The emails reveal that on February 20, 2012, Helgi Seljan informed the Central Bank about allegations of Samherji's alleged abnormally low pricing, which, according to RÚV's reporters on March 27, 2012, triggered an investigation into Samherji's affairs. Helgi Seljan kept the director of the Capital Controls Surveillance Unit fully informed about the progress of his own investigation at RÚV. Helgi Seljan disclosed to the director that his source in the Appellate Committee for Fishermen had acknowledged, after being repeatedly asked in an interview, that Samherji had sold redfish at a discount. Two days later, on March 4, 2012, Helgi informed the director that the source had requested that the interview with him be re-recorded as he had received information about Samherji's prices which revealed that there was no under-pricing. It seems that Helgi Seljan and the former director of the Capital Controls Surveillance Unit, who led the investigation into Samherji, did not care about this fact. It is worth mentioning that the source did not mention a single word about redfish trading during his interview in the said episode of Kastljós.

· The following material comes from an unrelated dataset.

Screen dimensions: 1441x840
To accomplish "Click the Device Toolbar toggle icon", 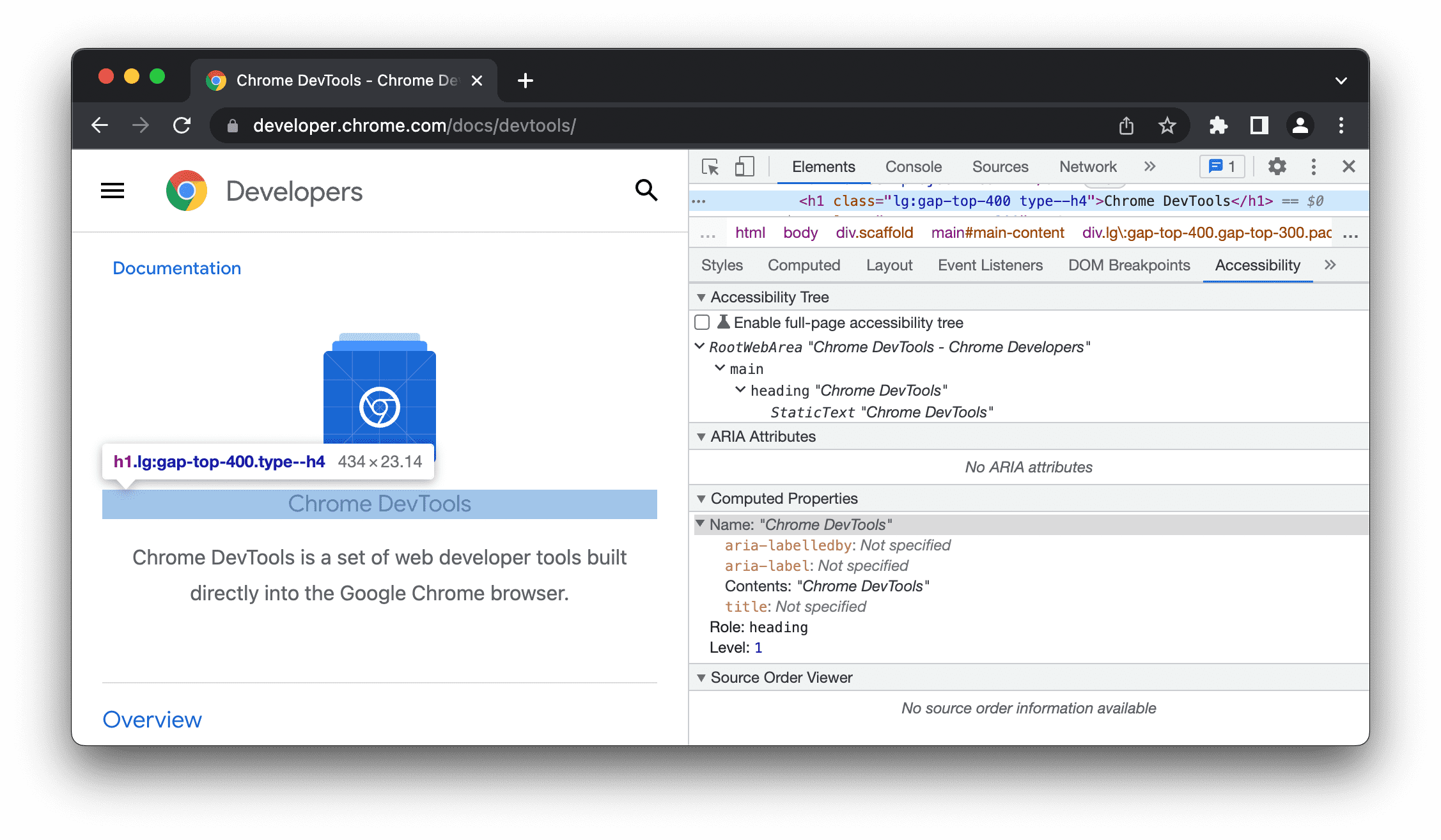I will coord(743,166).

Despite this and the fact that no documents or data indicated that abnormal pricing took place, the Central Bank conducted a search of premises at Samherji's offices on March 27, 2012, with reference to this information, which had been corrected three weeks earlier. The same evening, an episode of Kastljós hosted by Helgi Seljan, aired on RÚV, where it was claimed that Samherji had sold redfish from Iceland at a discount. The statement was said to be based on a "report" from the Fresh Fish Price Directorate, a government body, which later revealed that the document was an unsigned, unconfirmed memo that the journalist had taken out of context. The journalist read and published a fraction of an article from the document, thereby completely changing its substance and content. Nothing in the said memo supports allegations of selling redfish at a discount, in fact on the contrary. However, this information was not revealed until August this year when the memo was discovered after an internal review at the Fresh Fish Price Directorate.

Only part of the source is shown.